== SUPPLIED DATA ==
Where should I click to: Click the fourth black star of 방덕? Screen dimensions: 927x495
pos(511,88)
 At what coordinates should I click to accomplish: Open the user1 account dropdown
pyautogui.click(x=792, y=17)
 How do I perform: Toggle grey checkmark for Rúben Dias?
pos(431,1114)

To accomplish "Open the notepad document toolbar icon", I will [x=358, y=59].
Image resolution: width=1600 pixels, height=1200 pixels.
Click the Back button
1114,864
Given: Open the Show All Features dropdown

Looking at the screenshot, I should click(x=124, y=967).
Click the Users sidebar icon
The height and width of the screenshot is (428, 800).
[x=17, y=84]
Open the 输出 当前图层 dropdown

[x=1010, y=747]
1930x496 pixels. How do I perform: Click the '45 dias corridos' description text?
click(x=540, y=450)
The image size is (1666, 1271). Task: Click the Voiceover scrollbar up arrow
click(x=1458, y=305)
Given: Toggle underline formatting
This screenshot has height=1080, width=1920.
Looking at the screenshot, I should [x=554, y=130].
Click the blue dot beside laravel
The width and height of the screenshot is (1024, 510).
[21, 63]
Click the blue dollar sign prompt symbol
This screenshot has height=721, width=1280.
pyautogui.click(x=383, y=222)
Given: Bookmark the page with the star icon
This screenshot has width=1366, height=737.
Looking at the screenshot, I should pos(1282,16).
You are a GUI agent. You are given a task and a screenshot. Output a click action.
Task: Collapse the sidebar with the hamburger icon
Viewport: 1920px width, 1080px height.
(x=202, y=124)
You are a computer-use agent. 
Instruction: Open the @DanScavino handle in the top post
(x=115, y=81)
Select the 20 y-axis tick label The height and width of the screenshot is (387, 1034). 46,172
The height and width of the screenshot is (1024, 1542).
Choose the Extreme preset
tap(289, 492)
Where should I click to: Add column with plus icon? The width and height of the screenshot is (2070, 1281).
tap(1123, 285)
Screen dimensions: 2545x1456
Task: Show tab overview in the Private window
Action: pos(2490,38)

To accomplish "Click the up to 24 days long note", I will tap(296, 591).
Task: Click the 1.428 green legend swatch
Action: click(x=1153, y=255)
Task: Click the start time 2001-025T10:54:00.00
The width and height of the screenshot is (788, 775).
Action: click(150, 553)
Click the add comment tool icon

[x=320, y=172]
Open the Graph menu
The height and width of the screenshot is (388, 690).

== BRIEF ==
Extract every line of the items above, reproducing each one verbatim.

== ANSWER BELOW ==
Where should I click to: Click the fourth black star of 방덕? Screen dimensions: 927x495
pos(511,88)
 At what coordinates should I click to accomplish: Open the user1 account dropdown
pyautogui.click(x=792, y=17)
 How do I perform: Toggle grey checkmark for Rúben Dias?
pos(431,1114)

To accomplish "Open the notepad document toolbar icon", I will [x=358, y=59].
Image resolution: width=1600 pixels, height=1200 pixels.
Click the Back button
1114,864
Given: Open the Show All Features dropdown

Looking at the screenshot, I should click(x=124, y=967).
Click the Users sidebar icon
The height and width of the screenshot is (428, 800).
[x=17, y=84]
Open the 输出 当前图层 dropdown

[x=1010, y=747]
1930x496 pixels. How do I perform: Click the '45 dias corridos' description text?
click(x=540, y=450)
The image size is (1666, 1271). Task: Click the Voiceover scrollbar up arrow
click(x=1458, y=305)
Given: Toggle underline formatting
This screenshot has height=1080, width=1920.
Looking at the screenshot, I should [x=554, y=130].
Click the blue dot beside laravel
The width and height of the screenshot is (1024, 510).
[21, 63]
Click the blue dollar sign prompt symbol
This screenshot has height=721, width=1280.
pyautogui.click(x=383, y=222)
Given: Bookmark the page with the star icon
This screenshot has width=1366, height=737.
Looking at the screenshot, I should pos(1282,16).
You are a GUI agent. You are given a task and a screenshot. Output a click action.
Task: Collapse the sidebar with the hamburger icon
Viewport: 1920px width, 1080px height.
(x=202, y=124)
You are a computer-use agent. 
Instruction: Open the @DanScavino handle in the top post
(x=115, y=81)
Select the 20 y-axis tick label The height and width of the screenshot is (387, 1034). 46,172
The height and width of the screenshot is (1024, 1542).
Choose the Extreme preset
tap(289, 492)
Where should I click to: Add column with plus icon? The width and height of the screenshot is (2070, 1281).
tap(1123, 285)
Screen dimensions: 2545x1456
Task: Show tab overview in the Private window
Action: pos(2490,38)

To accomplish "Click the up to 24 days long note", I will tap(296, 591).
Task: Click the 1.428 green legend swatch
Action: click(x=1153, y=255)
Task: Click the start time 2001-025T10:54:00.00
The width and height of the screenshot is (788, 775).
Action: click(150, 553)
Click the add comment tool icon

[x=320, y=172]
Open the Graph menu
The height and width of the screenshot is (388, 690).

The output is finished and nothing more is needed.